EXTRAIT À LIRE:
▶

Pages d'atelier (1917-1982, 2005) ; Gallimard, Paris (Ensemble de textes inédits).

Gros plan sur Le Parti pris des choses (1942) :
Le titre du recueil est en même temps un manifeste. Francis Ponge a défini ainsi le principe de son écriture du Parti pris des choses : c'est avant tout donner l'initiative aux choses, les laisser s'exprimer.
Il s'agit pour lui de remplacer chaque objet par une « formule » de langage qui lui soit exactement adéquate. Pour ce poète artisan, toutes les choses sont également dignes d'être « exprimées ». C'est pourquoi le recueil s'attache à décrire des objets simples, quotidiens ordinairement ignorés par la tradition poétique. Le lyrisme n'y a aucune place, mais toute l'attention est portée à l'écriture. Ponge a d'ailleurs avoué sa prédilection pour les poètes classiques, comme Malherbe, épris de la pureté des formes. Dans ses poèmes, aucun mot ne figure au hasard ; il est choisi pour ses affinités graphiques ou sonores avec la chose qu'il doit exprimer.
Dans un article célèbre, Jean-Paul Sartre a salué la naissance d'un poète « phénoménologue ». Il célébrait la construction de ces courts poèmes qui mêlent indifféremment les êtres humains et les choses inanimées. Il reconnaissait à Francis Ponge « le sens du fantastique moderne ».
« L'huître » est l'un des poèmes les plus célèbres du recueil.


Extraits du Parti pris des choses :
L'huître
L'huître, de la grosseur d'un galet moyen, est d'une apparence plus rugueuse, d'une couleur moins unie, brillamment blanchâtre. C'est un monde opiniâtrement clos. Pourtant on peut l'ouvrir : il faut alors la tenir au creux d'un torchon, se servir d'un couteau ébréché et peu franc, s'y reprendre à plusieurs fois. Les doigts curieux s'y coupent, s'y cassent les ongles : c'est un travail grossier. Les coups qu'on lui porte marquent son enveloppe de ronds blancs, d'une sorte de halos.

◀

DONNÉES ENREGISTRÉES:
▶

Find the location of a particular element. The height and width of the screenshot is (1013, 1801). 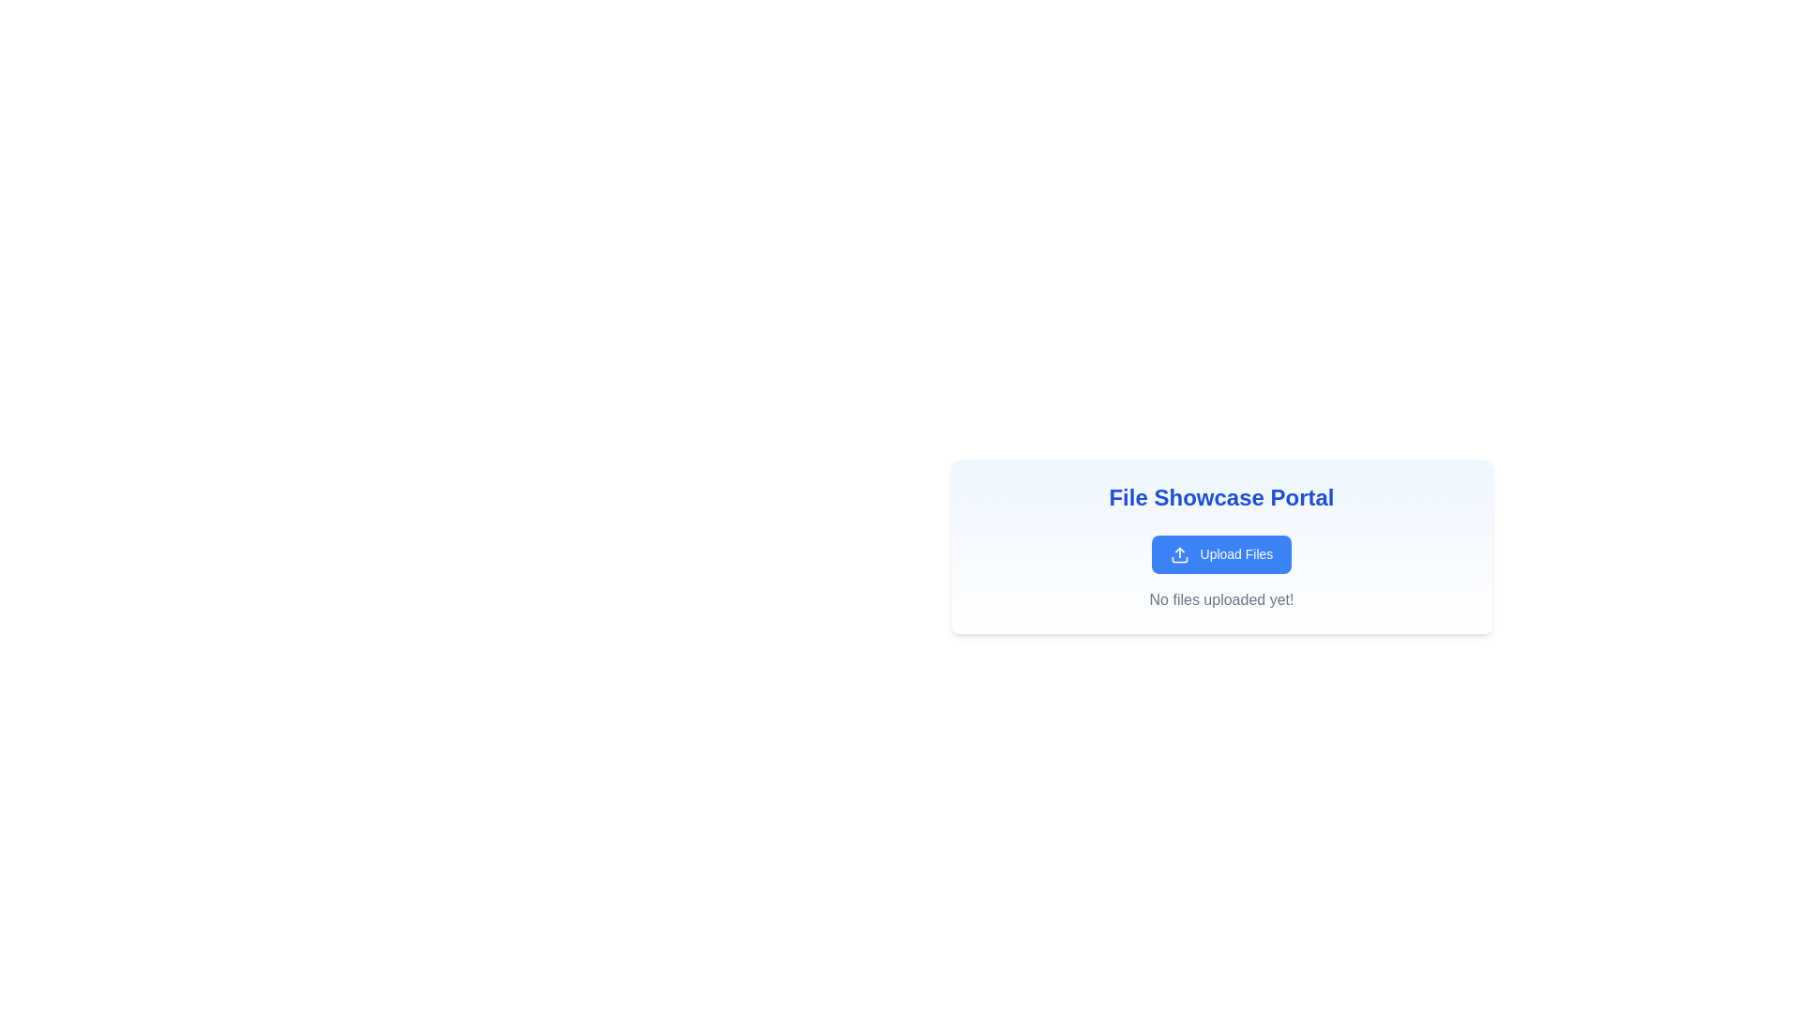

◀

PROBLÈME POSÉ 1:
Selon l'extrait sur Le Parti pris des choses, quelle qualité Jean-Paul Sartre reconnaissait-il à Francis Ponge ?
PROBLÈME POSÉ 2:
Reproduisez tout le passage de l'extrait sur Le Parti pris des choses, depuis « Il s'agit pour » jusqu'à « qu'il doit exprimer. ».

RÉPONSE COMPLÈTE 1:
Il lui reconnaissait « le sens du fantastique moderne ».

RÉPONSE COMPLÈTE 2:
Il s'agit pour lui de remplacer chaque objet par une « formule » de langage qui lui soit exactement adéquate. Pour ce poète artisan, toutes les choses sont également dignes d'être « exprimées ». C'est pourquoi le recueil s'attache à décrire des objets simples, quotidiens ordinairement ignorés par la tradition poétique. Le lyrisme n'y a aucune place, mais toute l'attention est portée à l'écriture. Ponge a d'ailleurs avoué sa prédilection pour les poètes classiques, comme Malherbe, épris de la pureté des formes. Dans ses poèmes, aucun mot ne figure au hasard ; il est choisi pour ses affinités graphiques ou sonores avec la chose qu'il doit exprimer.